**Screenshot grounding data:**
-.-.-

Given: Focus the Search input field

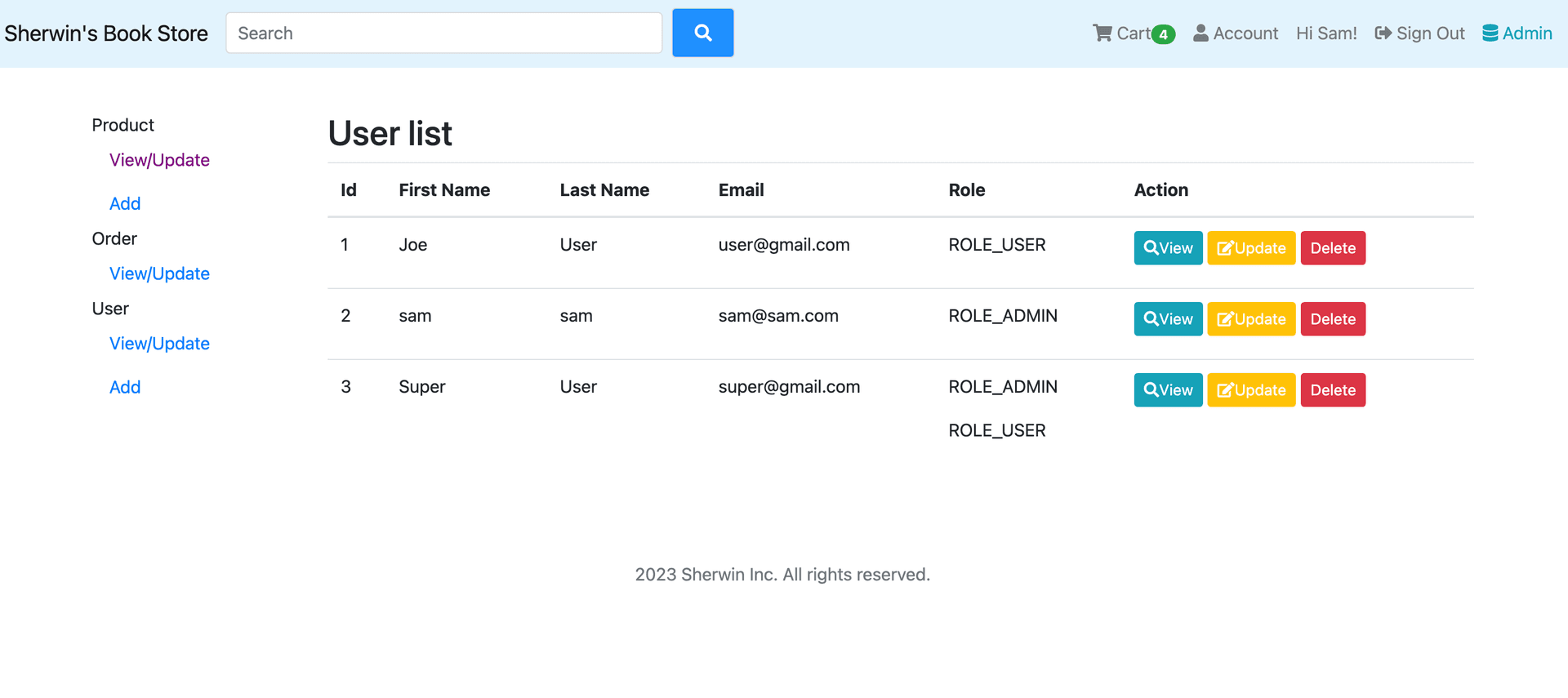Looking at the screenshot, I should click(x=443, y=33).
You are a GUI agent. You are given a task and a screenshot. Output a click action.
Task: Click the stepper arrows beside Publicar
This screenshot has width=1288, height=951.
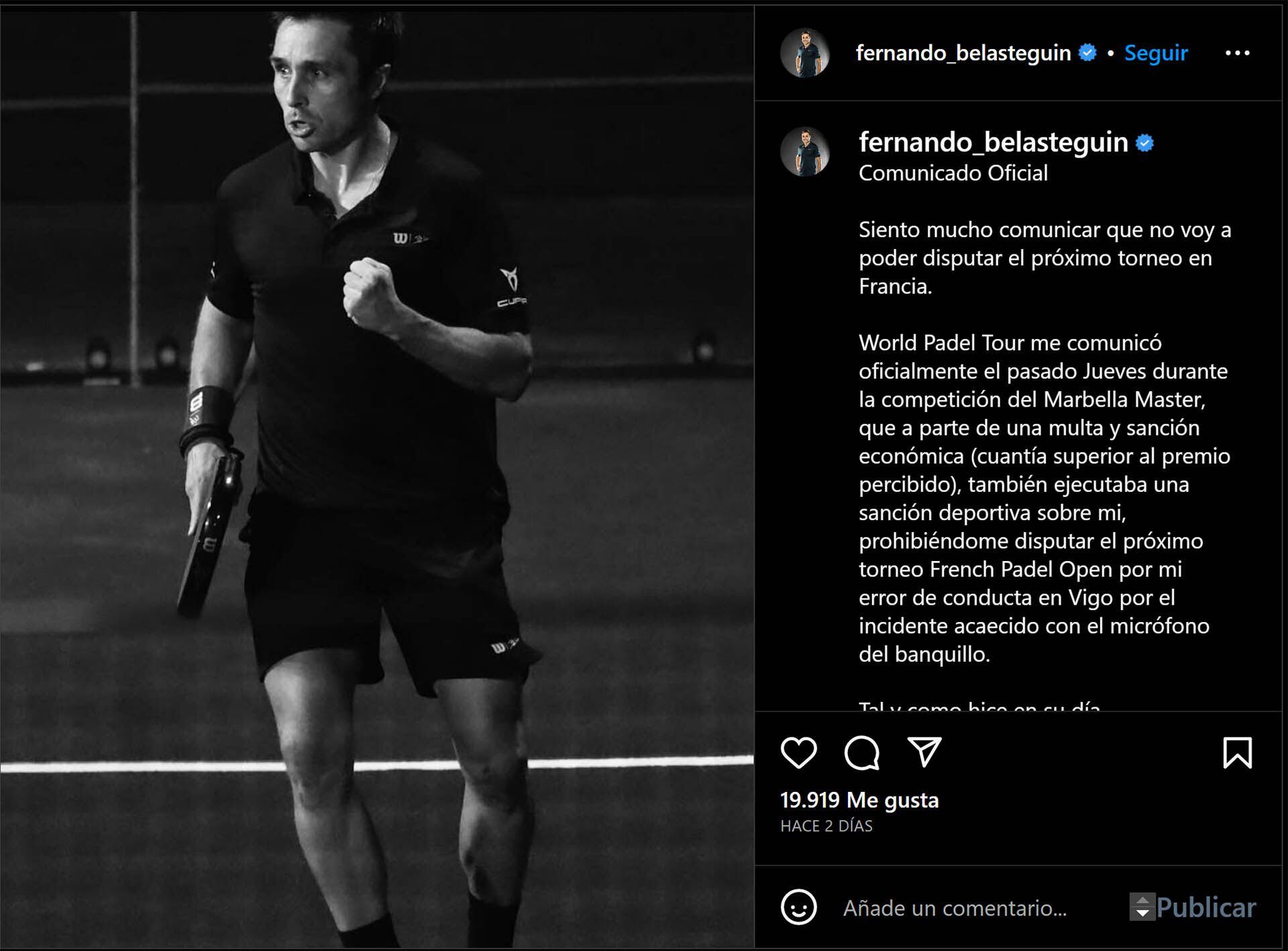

-.-.-

From the line containing "You are a GUI" through the last line of the entries, copy each line exactly and only those, skipping all pictures.

You are a GUI agent. You are given a task and a screenshot. Output a click action.
Task: Click the stepper arrows beside Publicar
This screenshot has width=1288, height=951.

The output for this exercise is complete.